Now that the opus is on Macintosh disk, it can readily be revised and updated. If anyone wants to add to this listing,
or refine what's already there, feel free to contact either one of us.  We'll be happy to credit our sources in the text,
but expect the same generous attitude toward copyright that we have adopted (see below).  Furthermore, anyone
who'd like a magnetic copy can get one for the price of copying and mailing; please specify the word processing
program. The glossary was prepared in Microsoft® WordTM, version 5.0, but can be provided

in other formats, too: MS WordTM for DOS; Word PerfectTM 5.1 for DOS; MacWriteTM; contact Dale if you're interested.

[2/28/2002: now posted as the 2nd rough edition/appearance in HTML format --and for others to freely download.]

We thank Fred Weitz, Paul Wing and John Dennis for recent Input.

If you would like to cite material from this glossary, feel free to do so; we place no restrictions on its re-use.  We
are vain enough, though, that we wouldn't be offended by being cited. An acceptable format would be:

 Craig & Dale: A Stereo/Photo Glossary (2nd edition).  RWVCo, 1990.

   Craig, [12/7/2001 PMB-123 / 3696 Broadway / North Bend, OR 97459]
   Dale, Minneapolis, Minnesota 55410

  Craig & Dale; May, 1993.


12/31/97: I reformatted this document such that it would be easier to wrangle between word processors, page layouts,
"platforms", and such.  I'm a real chauvinist about double-spacing between sentences [which doesn't work in html editors} and not doing anything special with the left margin (no tabs) --but may have missed a few such changes.  I also eased up on Latin abbreviations and updated/corrected/annotated items I was able to spot in passing.  This work basically remains the "2nd edition", however.  --Craig

2/9/98: * Have now integrated items from "Stereoscopic Dictionary" appearing in the February '98 [Volume 5 #2]
issue of Stereo Views, newsletter of the Cascade Stereoscopic Club.)

* The text files are WordPerfect 5.1dos formatted documents, which most word processors (like
any version of MS Word for Windows) readily recognize and import.

* The images supplied on diskette and via e-mail attachments are the "low rez" set, since the high
rez set takes about 2.5Mb of space and requires a Zip disk or by-your-leave up/download times
via e-mail.

* The last version was spell checked and proof-read, but not for these 2/9/01 additions.

8/3/2001: Now transferred to HTML format and posted.
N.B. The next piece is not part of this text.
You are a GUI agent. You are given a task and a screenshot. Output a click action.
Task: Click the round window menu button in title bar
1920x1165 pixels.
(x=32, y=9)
The screen rez images come later (web space allowing).

2/28/2002: Reposted to www.uci.net, giving a bit more attention to typos, formatting, and digital artifacts.  --Craig)

4/25/03: No changes, save for this updated contact line.

7/25/04: I've finally removed the original paginations, bolded the entries, supplied an image of Copilia quadrata, and added a few missing terms. / We express our thanks to everyone who has accessed, used, linked to, and even reposted our "Glossary" --and making it quite visible on the Internet by doing so (to a Google search, for instance). If someone wishes to use this document as the basis for an updated glossary of stereoscopy (and so much has been happening in the past 10 years), you are welcome and need only credit Dale and myself in order to proceed.

5/23/05: Corrections to "Base" entry (and related items), thanks to the alertness and feedback of Victor Reijs.

8/6/2006: At this late date, Craig has finally learned (by happening across it) of an earlier coinage plus trademark usage of the term: "StereoSynthesis" by David M. Geshwind.

6/25/2007: Fixed and updated a number of entries --not really a revision.

We sincerely appreciate corrections and contributions sent in by those who read this web page version of the Glossary.